At this year’s Next ’25 conference, Google unveiled “Ironwood”, its seventh-generation Tensor Processing Unit (TPU) — a chip that promises record-breaking performance and is purpose-built to accelerate the “thinking” processes of artificial intelligence. Now, Google Cloud has announced that Ironwood will officially enter production in the coming weeks, designed to power large-scale model training and high-throughput, low-latency AI inference workloads — addressing the surging computational demands of the Agentic AI era.
According to Google, Ironwood delivers over four times the performance of its predecessor, the sixth-generation “Trillium” TPU, in both training and inference workloads. It is the company’s most powerful and energy-efficient custom chip to date, optimized to enhance reasoning and insight generation within AI models, enabling intelligent agents to operate with unprecedented speed and sophistication.
Google Cloud also confirmed a multi-billion-dollar, multi-year partnership with Anthropic, incorporating Ironwood into its infrastructure. The agreement includes access to up to one million TPU units, dedicated to training and running Anthropic’s Claude models — underscoring Ironwood’s role as a cornerstone of the next generation of AI infrastructure.

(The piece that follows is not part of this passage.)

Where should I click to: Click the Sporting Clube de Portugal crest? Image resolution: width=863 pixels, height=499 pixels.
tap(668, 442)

In its technical brief, Google revealed that each Ironwood pod comprises 9,216 liquid-cooled chips interconnected via an Inter-Chip Interconnect (ICI) network, delivering an astounding 42.5 exaFLOPS of compute performance — nearly 24 times the capacity of El Capitan, the world’s largest supercomputer. Each individual chip boasts a peak performance of 4,614 TFLOPS, making Ironwood a formidable engine for parallel AI workloads at planetary scale.

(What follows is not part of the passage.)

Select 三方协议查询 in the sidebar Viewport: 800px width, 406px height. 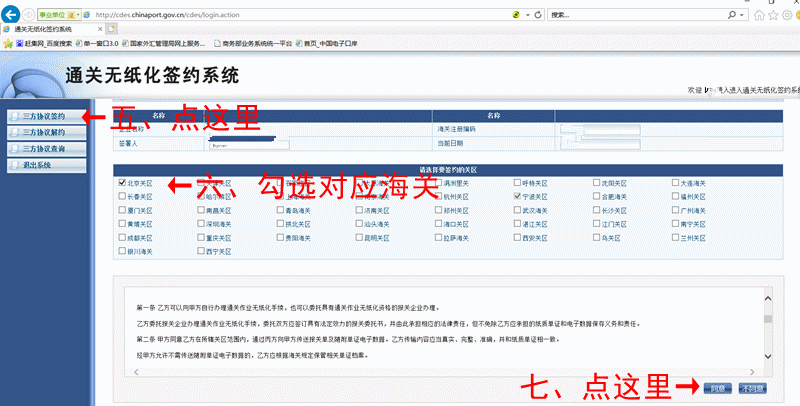pos(43,148)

Google emphasized that TPUs are the beating heart of its “AI Hypercomputer”, an integrated supercomputing ecosystem. Ironwood represents a leap forward in scalability and system-level performance, leveraging ICI bandwidth of up to 9.6 Tb/s to eliminate traditional data bottlenecks — allowing thousands of chips to operate in concert as if they were a single, unified brain.

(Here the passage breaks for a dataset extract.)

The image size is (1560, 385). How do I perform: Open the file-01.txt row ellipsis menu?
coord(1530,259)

- Massive Shared Memory: Ironwood’s expanded design enables up to 1.77 petabytes (PB) of shared High Bandwidth Memory (HBM), described by Google as a record-breaking “collaborative workspace” for AI supermodels. This vast shared memory allows even the largest models to be fully loaded, dramatically increasing computational efficiency while reducing total cost of ownership (TCO).
- Optical Circuit Switching (OCS): The inclusion of Optical Circuit Switching technology introduces a dynamic optical fabric capable of rerouting connections instantly in the event of disruption — ensuring uninterrupted operation of mission-critical AI services with enterprise-grade reliability.
Google’s supplementary materials note that a single Ironwood pod delivers 118 times more FP8 exaFLOPS than its “next closest competitor,” showcasing its dominance in dedicated AI computation. Anthropic’s commitment to purchase and deploy up to one million TPUs serves as a resounding endorsement of Google Cloud’s AI infrastructure.
Google added that its own flagship models — including Gemini, Veo, Imagen, and Anthropic’s Claude — are all trained and served on TPUs. The announcement aligns with Google Cloud’s latest earnings report, which highlighted unprecedented demand for AI infrastructure, particularly TPUs, as a key driver of growth.
In parallel with the TPU launch, Google underscored the importance of tight orchestration between general-purpose CPUs and AI accelerators to support Agentic AI workflows. To that end, the company introduced updates to its Arm-based CPU lineup:
- N4A Instances (Axion CPU): Built on Google’s fourth-generation N-series virtual machines (VMs), the new Axion CPU-powered N4A instances are now available in preview.
- Performance: The N4A boasts twice the price-performance ratio of comparable x86-based VMs and delivers an 80% improvement in performance per watt.
- C4A Metal (Bare-Metal): The first bare-metal implementation of the Axion processor, C4A Metal, is also entering preview soon.
Google attributes its AI infrastructure success to its philosophy of “system-level co-design” — the seamless integration of model research, software development, and hardware engineering under one roof. From the first TPU a decade ago, through the birth of the Transformer architecture eight years later, to today’s gigawatt-scale, 99.999% uptime liquid-cooled clusters, Ironwood represents the latest expression of that enduring design vision.